Once the images are set aside, output the listing exactly as it stands.

> _Records for the task_
====================

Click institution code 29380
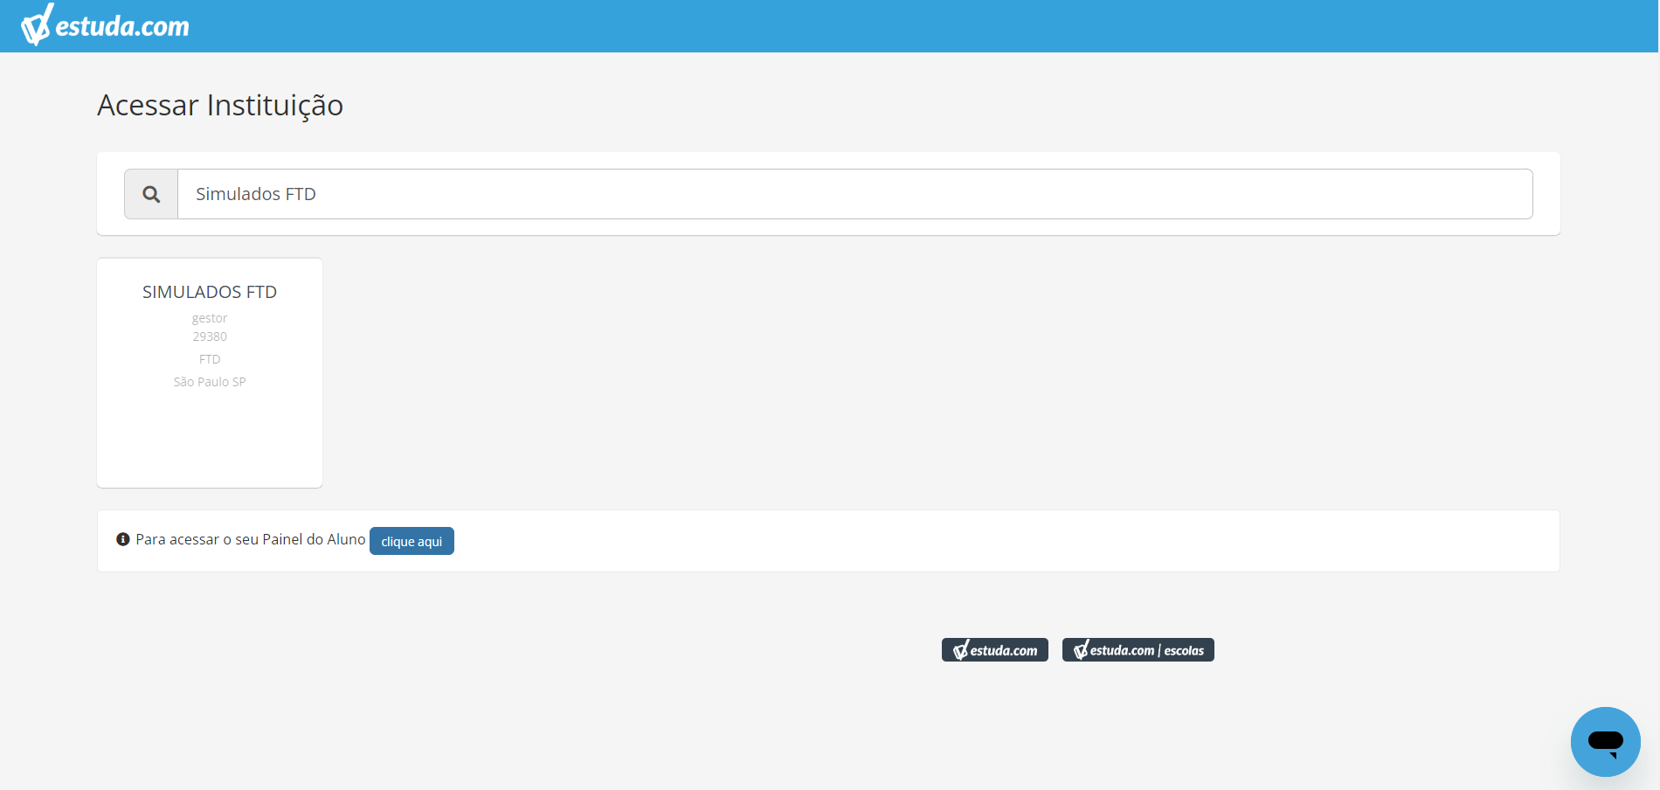click(x=210, y=336)
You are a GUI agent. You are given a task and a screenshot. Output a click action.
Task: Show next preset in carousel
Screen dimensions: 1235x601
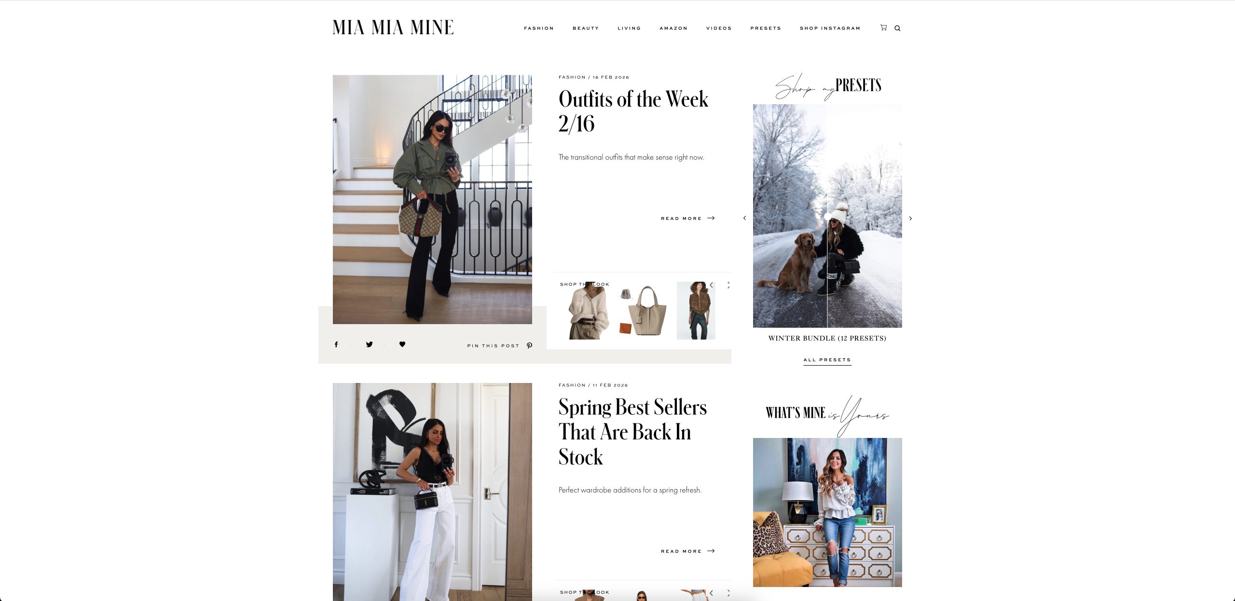pos(910,219)
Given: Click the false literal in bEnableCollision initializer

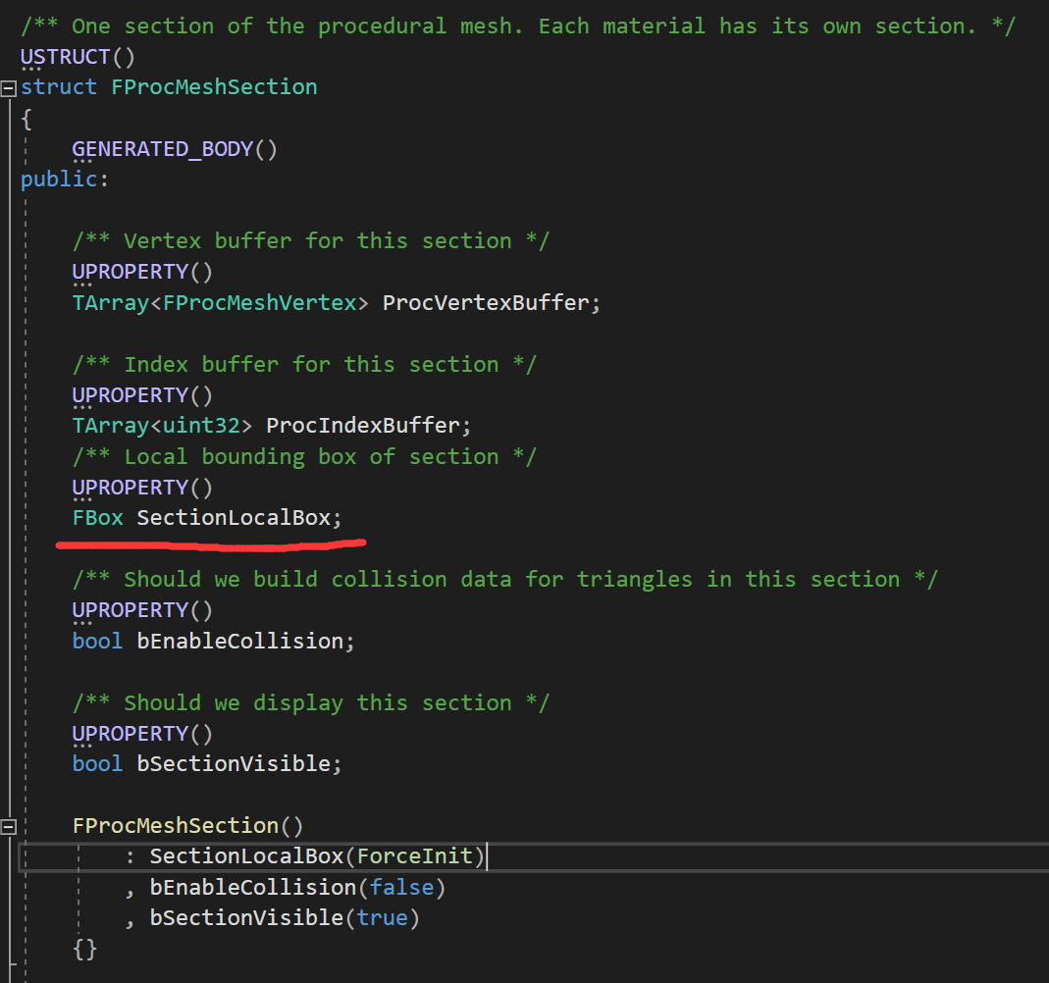Looking at the screenshot, I should (x=401, y=888).
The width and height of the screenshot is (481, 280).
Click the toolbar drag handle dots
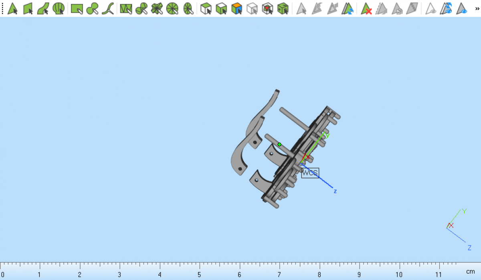point(2,8)
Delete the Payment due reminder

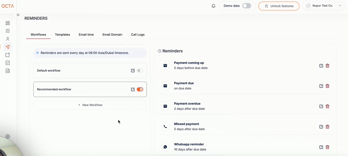click(x=327, y=86)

====================

> _Your response_
Click institution code 29380
click(x=210, y=336)
You are a GUI agent. You are given a task and a screenshot. Output a click action.
Task: Show next preset in carousel
Screen dimensions: 1235x601
pos(910,219)
Given: Click the false literal in bEnableCollision initializer

Looking at the screenshot, I should (x=401, y=888).
The width and height of the screenshot is (481, 280).
Click the toolbar drag handle dots
point(2,8)
Delete the Payment due reminder

click(x=327, y=86)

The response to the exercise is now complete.